Goal:
Continue the Johnny Mack Brown biography below from the point where it stops.

Johnny Mack Brown

Not to be confused with Mack Brown.
Johnny Mack Brown

Brown in 1935.
Born (1904-09-01)September 1, 1904
Dothan, Alabama, U.S.
Died November 14, 1974(1974-11-14) (aged 70)
Woodland Hills, California, U.S.
Occupation Actor
Years active 1927–1966
Spouse(s) Cornelia "Connie" Foster (1926November 14, 1974)

College football career

Alabama Crimson Tide No. 17
Position Halfback
Career history
College Alabama (19241925)
Bowl games
High school Dothan
Personal information
Height 5 ft 11 in (1.80 m)
Weight 160 lb (73 kg)
Career highlights and awards
College Football Hall of Fame (1957)

Johnny "Mack" Brown (September 1, 1904 – November 14, 1974) was an American college football player and film actor originally billed as John Mack Brown at the height of his screen career.[1] He was mostly in Western films.

Early life

A depiction of a juke made by Brown, dodging a tackler in the open field without even using a stiff arm.[2]

Born and raised in Dothan, Alabama, Brown was a star of the high school football team, earning a football scholarship to the University of Alabama. His little brother Tolbert "Red" Brown played with "Mack" in 1925.

University of Alabama

While at the University of Alabama, Brown became an initiated member of the Kappa Sigma Fraternity.

Available data:
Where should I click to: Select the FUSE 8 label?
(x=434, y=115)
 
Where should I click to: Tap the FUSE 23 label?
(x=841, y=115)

Exercise answer:
Football

Brown was a prominent halfback on his university's Crimson Tide football team, coached by Wallace Wade. He earned the nickname "The Dothan Antelope" and was inducted into the College Football Hall of Fame. Pop Warner called him "one of the fastest football players I've ever seen."[3]

1924
"Mack" Brown in football uniform.

The 1924 team lost only to Centre. Brown starred in the defeat of Georgia Tech.

1925

Brown helped his team to become the 1925 NCAA Division I-A national football champions. In that year's Rose Bowl Game, he earned Most Valuable Player honors after scoring two of his team's three touchdowns in an upset win over the heavily favored Washington Huskies. The 1926 Crimson Tide was thus the first southern team to ever win a Rose Bowl. The game is commonly referred to as "the game that changed the south."[4] Brown was selected All-Southern.[5]

Film career

His good looks and powerful physique saw him portrayed on Wheaties cereal boxes and in 1927, brought an offer for motion picture screen tests that resulted in a long and successful career in Hollywood. He played silent film star Mary Pickford's love interest in her first talkie, Coquette (1929), for which Pickford won an Oscar.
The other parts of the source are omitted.